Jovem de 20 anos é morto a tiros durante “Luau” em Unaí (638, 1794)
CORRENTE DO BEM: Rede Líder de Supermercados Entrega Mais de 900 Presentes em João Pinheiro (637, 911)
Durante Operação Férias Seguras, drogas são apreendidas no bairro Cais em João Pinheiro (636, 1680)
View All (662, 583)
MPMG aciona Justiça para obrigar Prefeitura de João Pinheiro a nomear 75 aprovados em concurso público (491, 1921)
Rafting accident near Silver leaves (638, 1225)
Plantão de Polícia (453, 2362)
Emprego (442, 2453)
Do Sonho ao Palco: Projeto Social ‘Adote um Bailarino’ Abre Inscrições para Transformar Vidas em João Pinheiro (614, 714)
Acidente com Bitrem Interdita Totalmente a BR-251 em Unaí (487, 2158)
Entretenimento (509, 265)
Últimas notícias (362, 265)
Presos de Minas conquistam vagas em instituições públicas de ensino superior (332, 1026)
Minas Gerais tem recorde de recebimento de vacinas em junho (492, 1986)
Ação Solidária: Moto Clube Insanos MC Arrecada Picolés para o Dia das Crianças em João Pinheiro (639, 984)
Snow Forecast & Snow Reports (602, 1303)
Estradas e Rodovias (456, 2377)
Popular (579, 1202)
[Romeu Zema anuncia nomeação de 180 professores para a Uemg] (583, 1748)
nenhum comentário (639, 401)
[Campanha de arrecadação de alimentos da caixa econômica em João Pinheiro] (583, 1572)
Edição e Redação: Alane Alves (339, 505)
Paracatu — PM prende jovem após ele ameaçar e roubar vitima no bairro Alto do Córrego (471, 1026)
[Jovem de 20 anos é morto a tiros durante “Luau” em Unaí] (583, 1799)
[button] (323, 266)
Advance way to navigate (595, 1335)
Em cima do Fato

TASK DESCRIPTION
Return every line above in which the string "João" occurs.

REPLY
CORRENTE DO BEM: Rede Líder de Supermercados Entrega Mais de 900 Presentes em João Pinheiro (637, 911)
Durante Operação Férias Seguras, drogas são apreendidas no bairro Cais em João Pinheiro (636, 1680)
MPMG aciona Justiça para obrigar Prefeitura de João Pinheiro a nomear 75 aprovados em concurso público (491, 1921)
Do Sonho ao Palco: Projeto Social ‘Adote um Bailarino’ Abre Inscrições para Transformar Vidas em João Pinheiro (614, 714)
Ação Solidária: Moto Clube Insanos MC Arrecada Picolés para o Dia das Crianças em João Pinheiro (639, 984)
[Campanha de arrecadação de alimentos da caixa econômica em João Pinheiro] (583, 1572)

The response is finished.